═══ Data provided ═══
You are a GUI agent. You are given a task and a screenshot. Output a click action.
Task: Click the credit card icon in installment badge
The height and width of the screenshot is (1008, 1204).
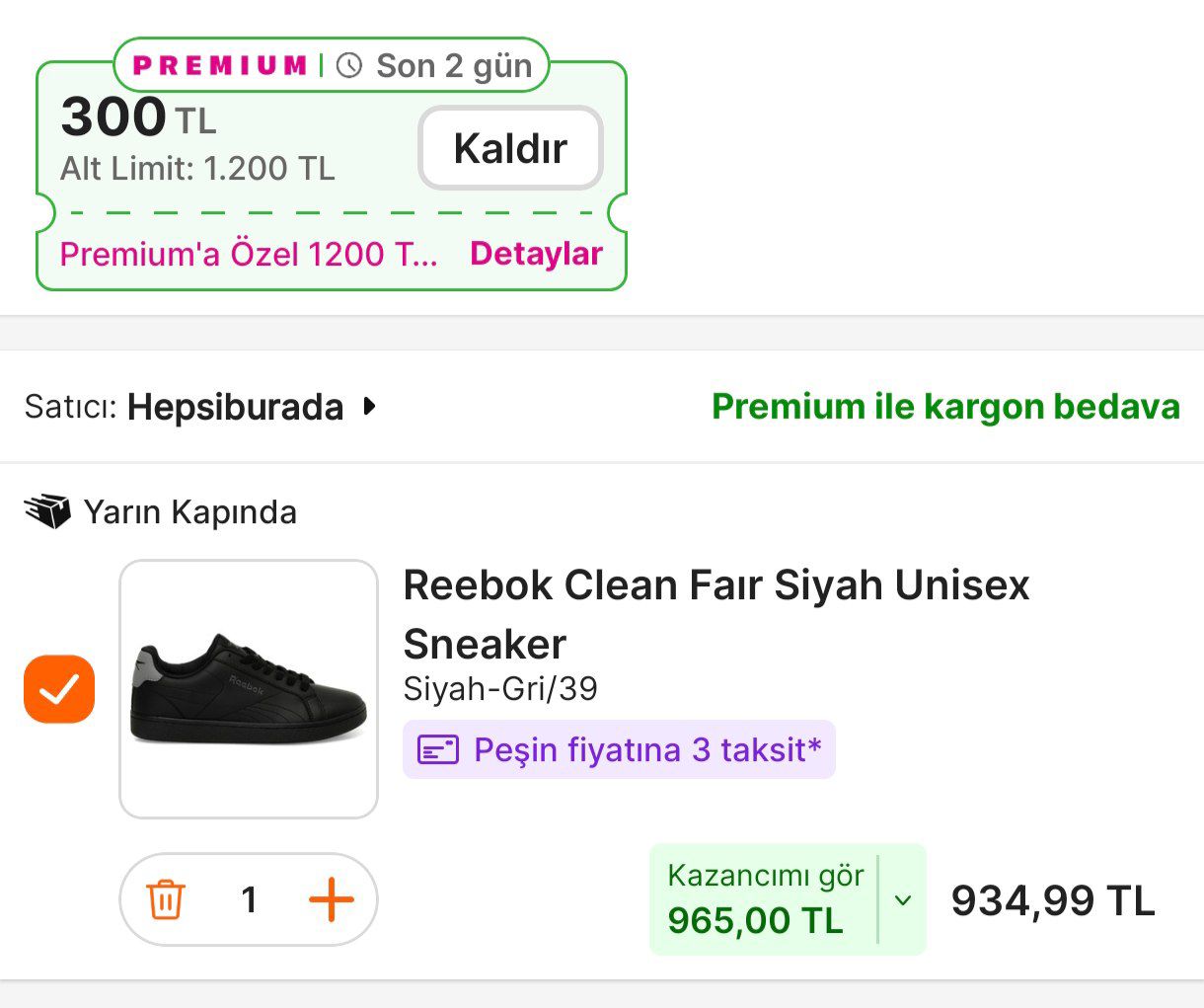(438, 750)
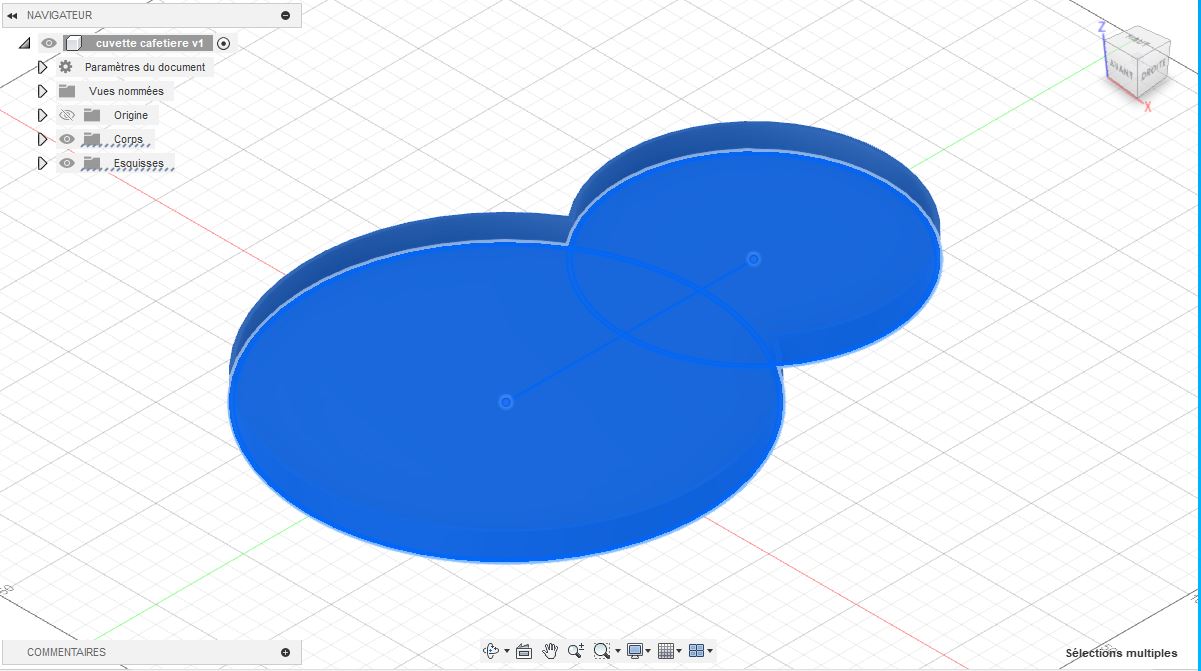Click the Look At camera icon

pyautogui.click(x=523, y=651)
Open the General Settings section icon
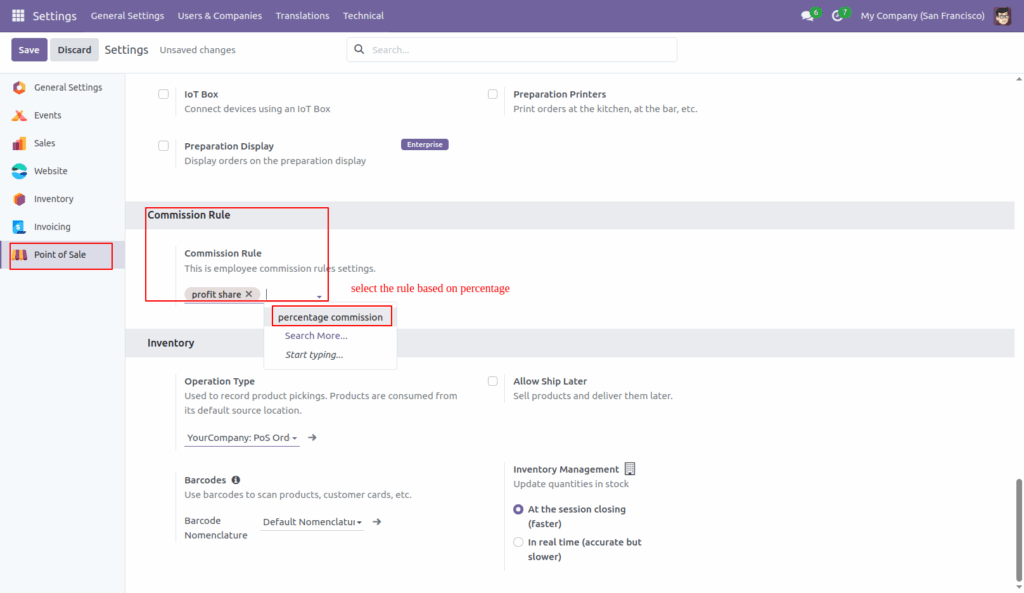The width and height of the screenshot is (1024, 593). (x=18, y=87)
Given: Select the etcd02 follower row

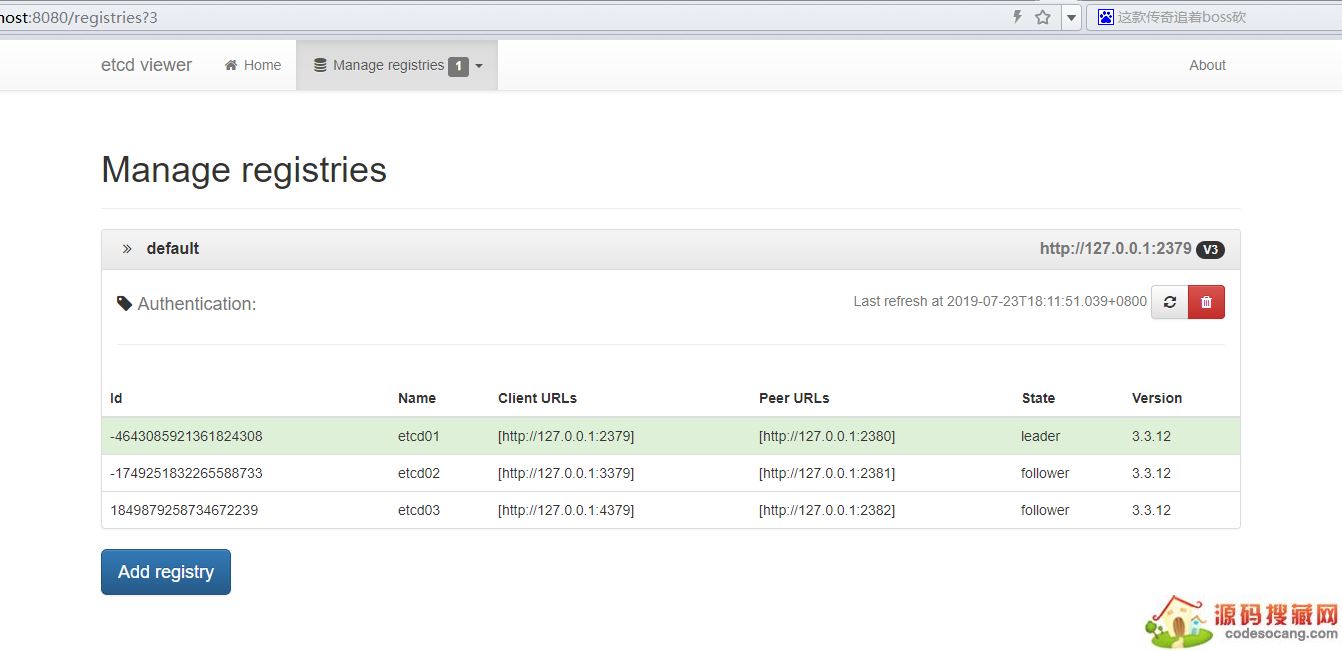Looking at the screenshot, I should click(670, 473).
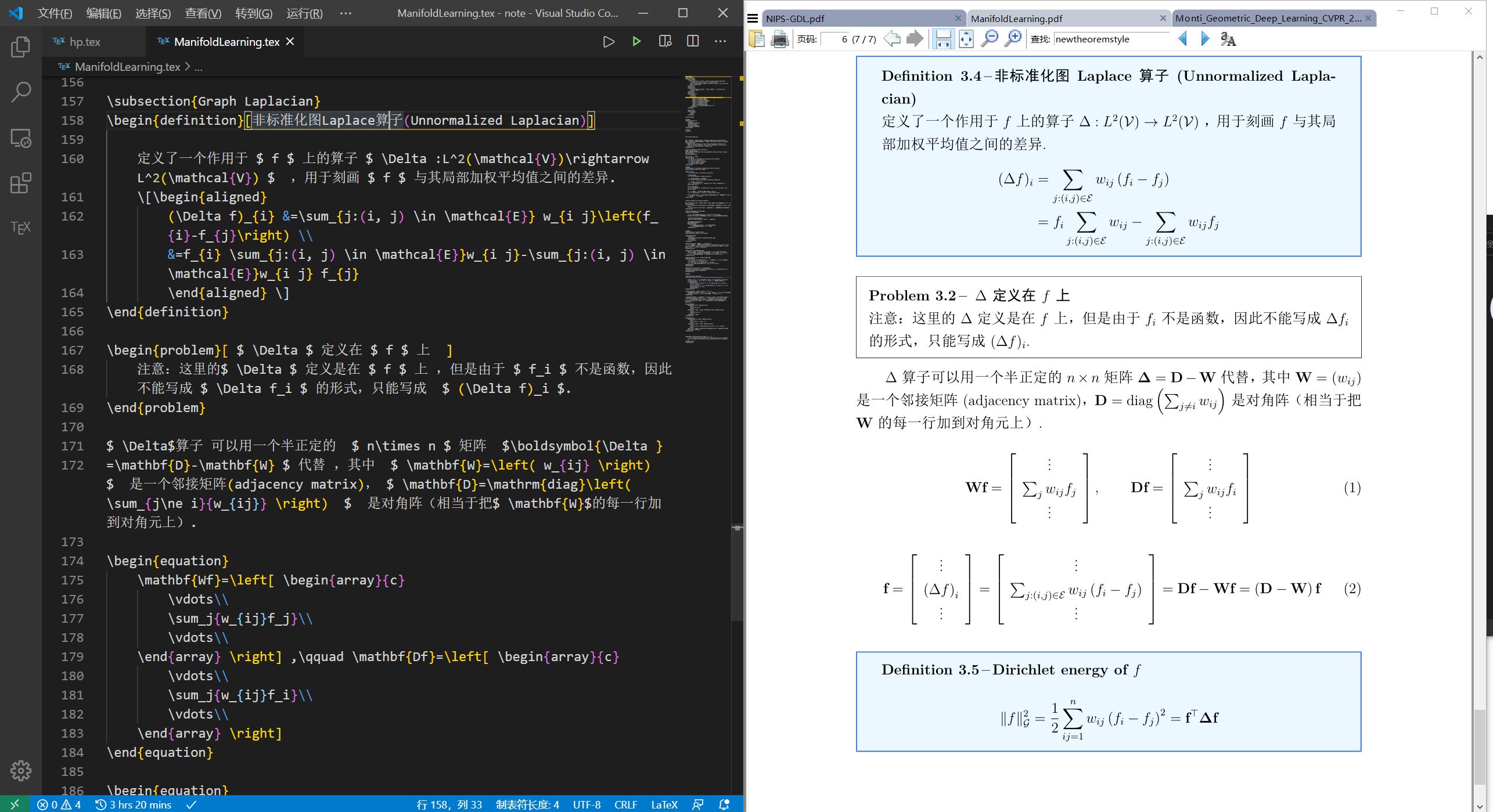
Task: Open PDF side preview icon in editor
Action: coord(665,41)
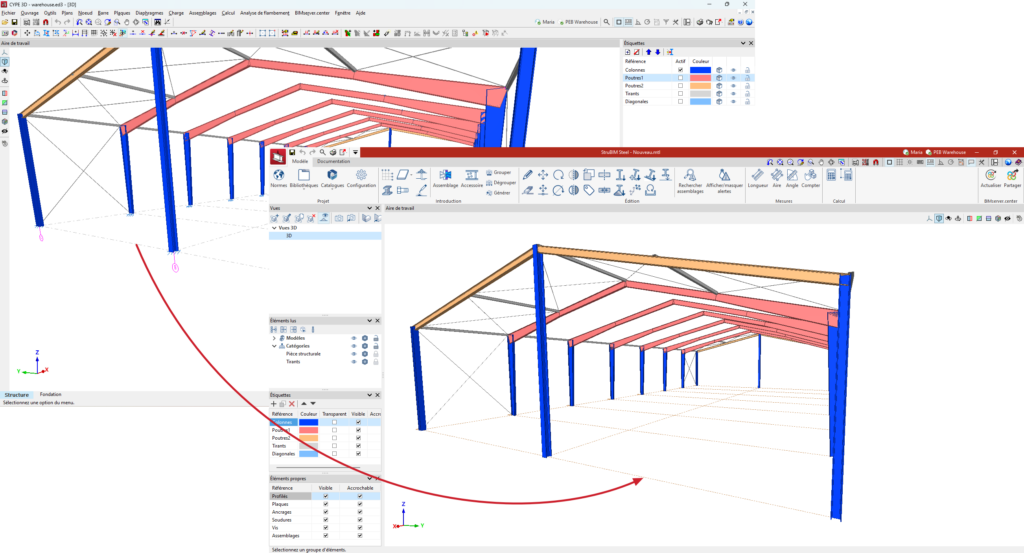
═══
■ **Given instruction**: Gather every line of the material above that contains the word "Open" and copy each one in full.

■ **Exercise output**:
Open the General Settings section icon
Task: Open PDF side preview icon in editor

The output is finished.